Puritan Board Graduate
Are family and state properly considered different spheres, or is the state an extension of some sort of the family? If they are different spheres, did the distinction evolve over time or was it there at the beginning? What are some of the implications of the various views of family and state?
 
Toward a Theology of the State*

The above is an article by John Frame that indicates that the state is the head of the family that is the nation. Although that is true, I don't see how that should affect the fact that there are and should be godly and biblical limitations on the state's sphere of responsibility, power and prerogative, and in relation to the family, and the individual and the church.
 
The power of the family has been broken by the modern state, by among other things, taxation e.g. death duties/inheritance tax in the name of egalitarianism and to flatten possible rival power centres to the state. This is all part of a wrong-headed socialism, that thinks that people can't be happy unless the standard of living is similar throughout society.

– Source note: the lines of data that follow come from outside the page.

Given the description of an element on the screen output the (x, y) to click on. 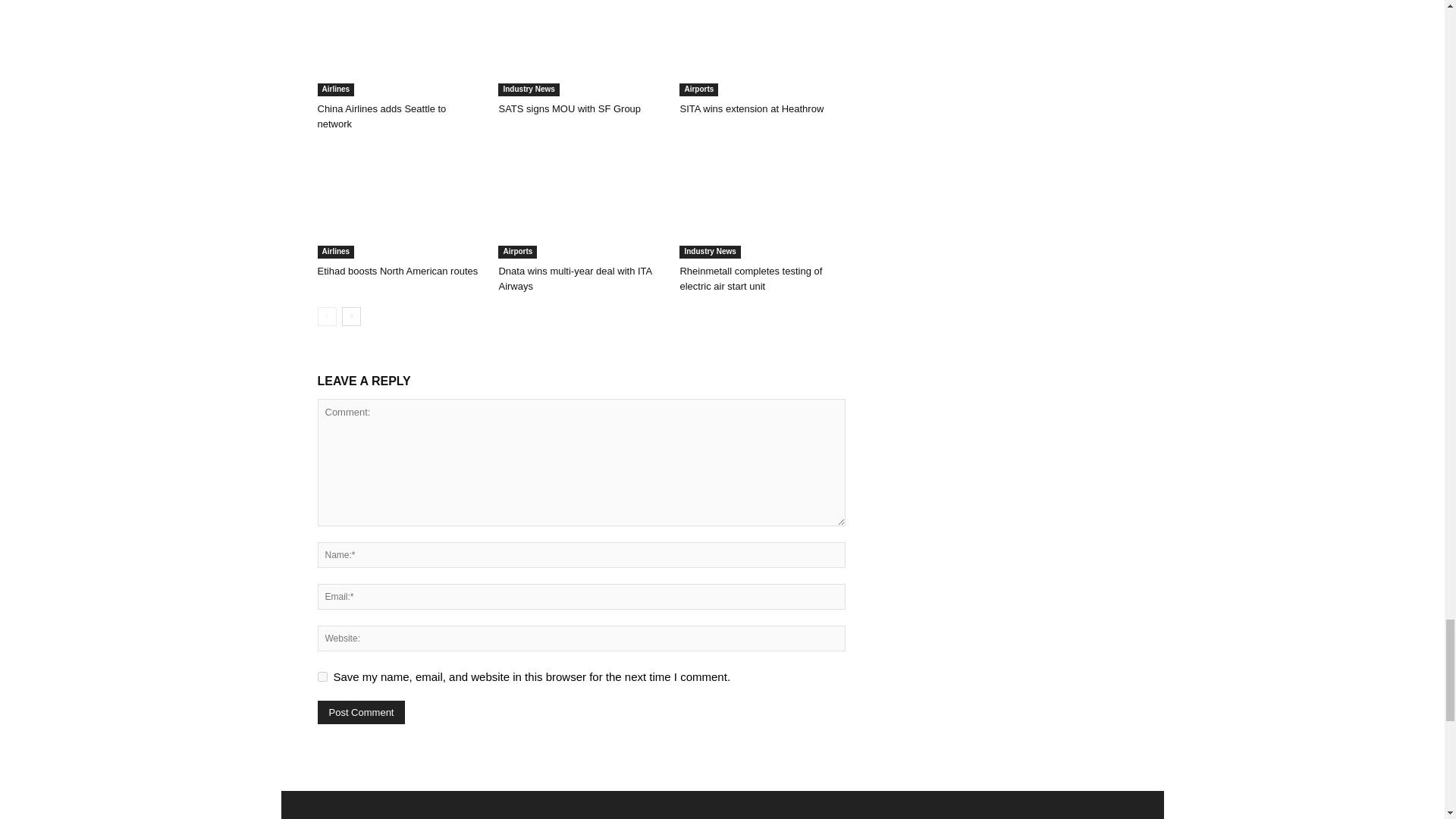
Post Comment (360, 712)
yes (321, 676)
Given the description of an element on the screen output the (x, y) to click on. 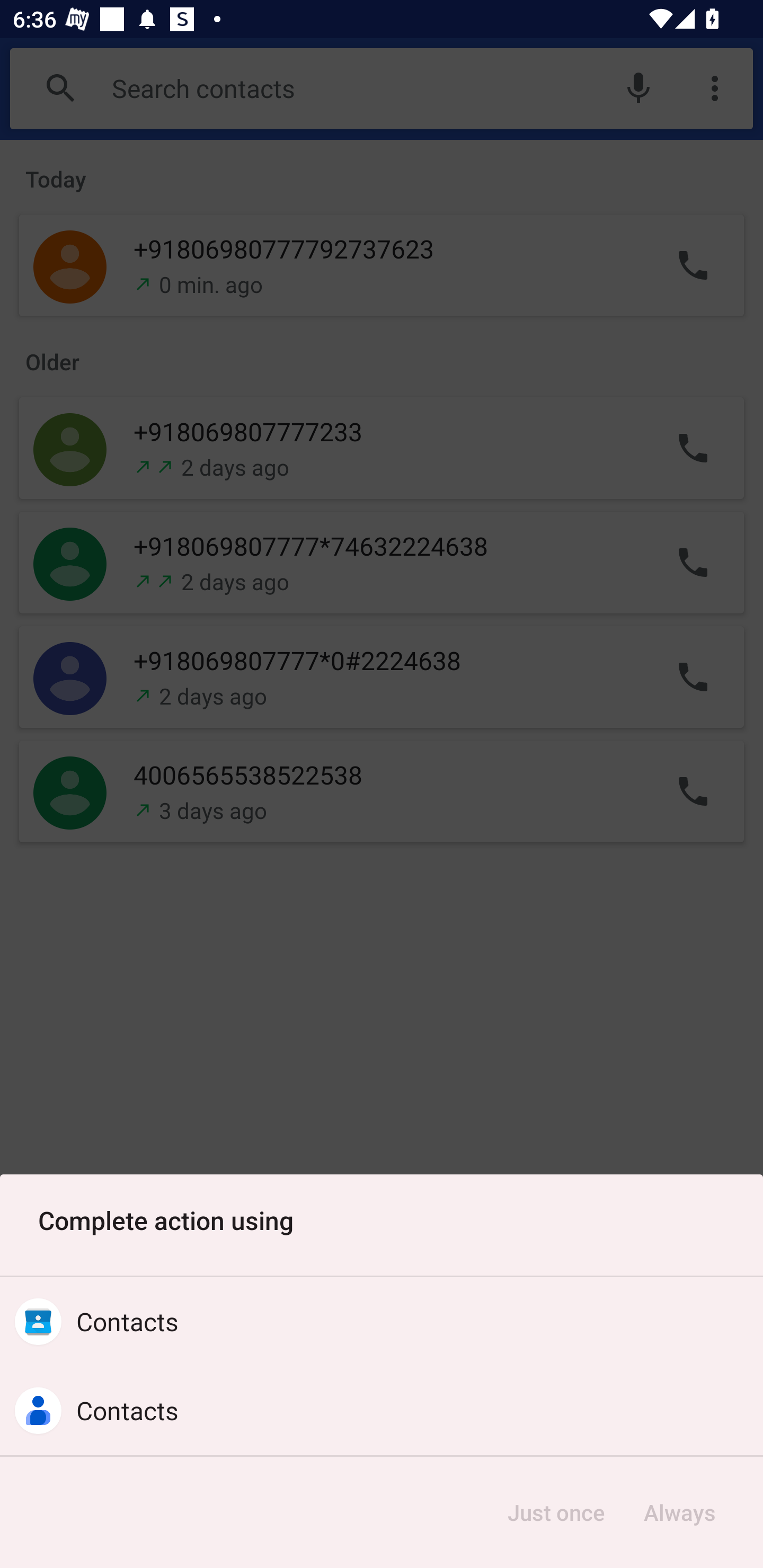
Contacts (381, 1321)
Contacts (381, 1410)
Just once (556, 1512)
Always (679, 1512)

It doesn't make for a strong and dynamic society but a bland, grey and standardised society. In a more Christian order of things there would be more strong families, extended families and clans with multi-generational wealth.

The nation as a family has been devastated - e.g. in Britain, since WW II - by uncontrolled immigration, multi-culturalism and multi-faithism. Also in Britain, the head of the family that is the nation, the state, has had its sovereignty restricted and traduced by the European Union.

It serves us right. There was little or no thanks to God, and no turning back to Him, after the tragedy and deliverance of WW II.